Can dogs have sleep apnea?
Like humans, dogs can suffer from sleep apnea. And like sleep apnea in humans, sleep apnea in dogs can be very bad for their health.
Are you concerned that your dog has sleep apnea? Here are the signs to look for, causes of sleep apnea in dogs, what the potential consequences are, and how to treat it.
Dog Sleep Apnea
Sleep apnea is a disruption in normal breathing that occurs during sleep. This can reduce the amount of air coming into the body and lead to lower levels of oxygen in the blood than normal.
There are actually different kinds of sleep apnea: obstructive sleep apnea (OSA), resulting from physical blockage of the airway during sleep; central sleep apnea, which is when the brain doesn’t send the right signals for breathing in sleep; and mixed, which is a combination of the two. OSA is the most common and is the one we’ll be discussing here.
If you’re concerned that your dog has sleep apnea, then you’ve probably noticed one or more of these signs and symptoms of sleep apnea while they’re asleep:
- Excessively loud snoring
- Interrupted breathing which can stop for up to 20 seconds at a time
- Waking up suddenly with gasping breaths
- Waking up suddenly with choking breaths
- Shallow breathing
But there are also telltale daytime signs of sleep apnea, including:
- Daytime sleepiness
- Clumsiness from sleep deprivation
Dog snoring by itself isn’t necessarily a cause for concern; many dogs snore and have no serious underlying health issue. But if you notice any of the signs above in your dog, they could have sleep apnea.
Dog breeds prone to sleep apnea
Due to their physical characteristics, certain breeds are more likely to develop sleep apnea, notably brachycephalic breeds, which include pugs, Pekingese, Cavalier King Charles Spaniels, shih tzus, boxers, English bulldogs, French bulldogs, and Boston terriers. These “snub-nosed” or “short-nosed” dogs are prime candidates for sleep apnea. But don’t assume that your dog can’t have sleep apnea just because they aren’t a brachycephalic breed – there are many causes of sleep apnea and it can occur in any breed.
Causes of Sleep Apnea in Dogs
Why do dogs snore and suffer from sleep apnea? OSA results from a partial or complete blockage of the airway during sleep, making it difficult or impossible to breathe normally. As with humans, there are a number of things that can lead to this blockage and cause sleep apnea.
The physical characteristics of the airway can cause sleep apnea, as mentioned above in relation to brachycephalic breeds.
Being overweight is also a risk factor for sleep apnea in dogs. As in humans, excess fat puts extra pressure on the upper airway and leads to its partial collapse.
Certain medications that affect muscle tone can cause sleep apnea, including benzodiazepines, which may be prescribed to dogs suffering from stress and anxiety or to treat seizures.
Allergies cause irritation and inflammation in the nasal passages and can lead to disrupted breathing and sleep apnea.
Health Problems Caused by Dog Sleep Apnea
Sleep apnea isn’t just a nuisance, it can be very dangerous to your dog’s health. The disruption in breathing – which can occur dozens of times a night and last up to 20 seconds each – not only leads to poorer quality sleep, but a number of other issues.

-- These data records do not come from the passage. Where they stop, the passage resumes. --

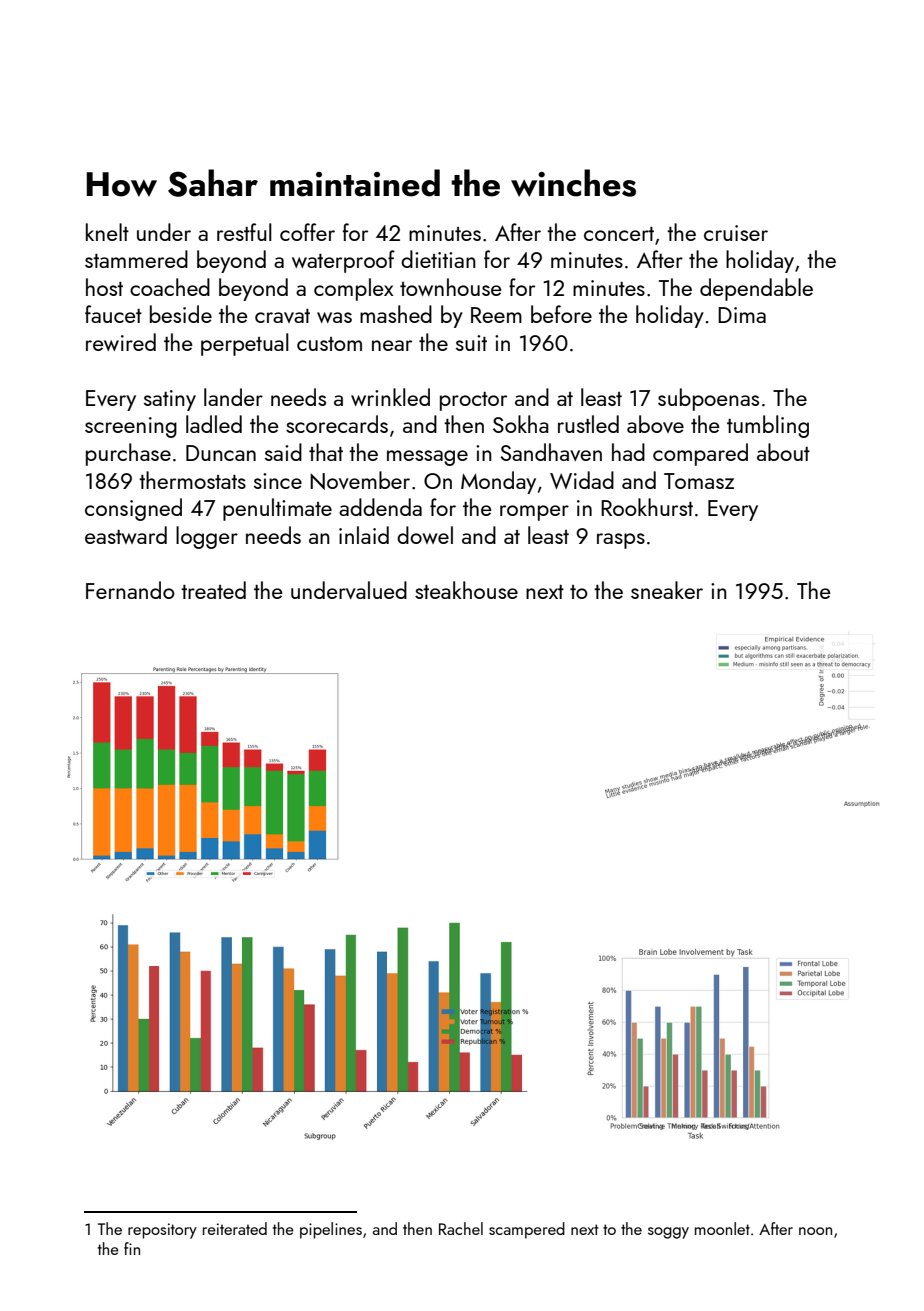 The height and width of the screenshot is (1311, 924). I want to click on reiterated, so click(235, 1228).
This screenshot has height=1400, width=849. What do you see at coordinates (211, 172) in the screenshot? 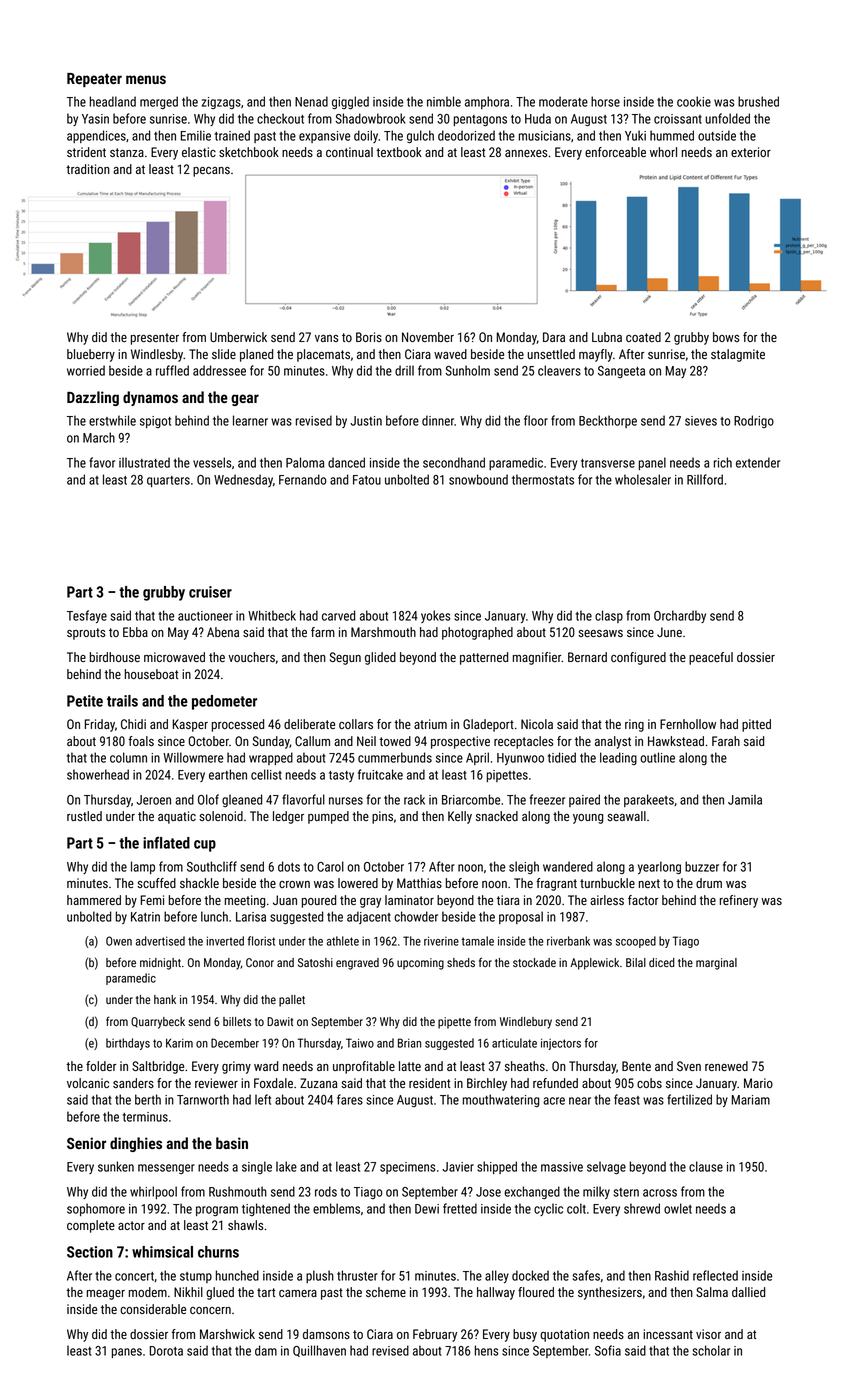
I see `pecans` at bounding box center [211, 172].
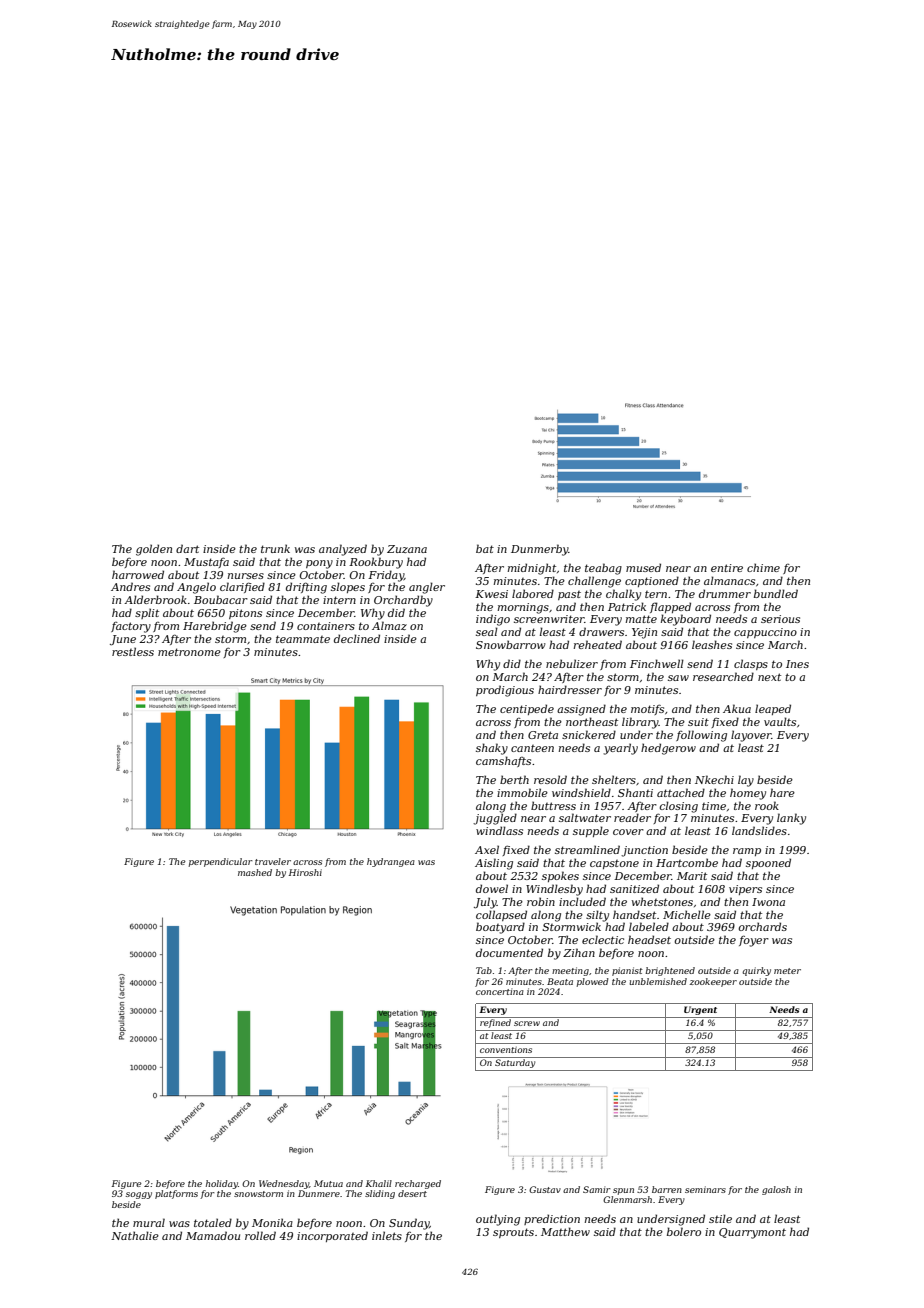  I want to click on Nathalie, so click(135, 1235).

Sleep apnea in dogs is linked to:
- Hypertension (high blood pressure)
- Sudden death
As for that last point, sleep apnea in dogs has been connected to sudden death in young dogs, comparing the situation to SIDS in infants.
Treating Sleep Apnea in Dogs
The appropriate treatment for your dog’s sleep apnea depends on the underlying cause. For instance, helping your overweight dog get to a healthy weight or addressing your dog’s allergies can help. Surgery is also an option for chronic sleep apnea, especially in dogs whose physical characteristics predispose them to sleep apnea.
What about the use of a CPAP (continuous positive airway pressure) machine? This common treatment in humans isn’t available for dogs – yet. But scientists are researching it, so this could be a possible treatment in the future.
Address Your Dog’s Sleep Apnea Now
Dog sleep apnea reduces quality of life in the short-term and can lead to a list of undesirable health consequences when untreated, including sudden death. If you notice signs of sleep apnea in your dog, don’t ignore them! Schedule an appointment to talk to your vet to determine the best course of treatment for your dog and help them get high-quality, healthful sleep.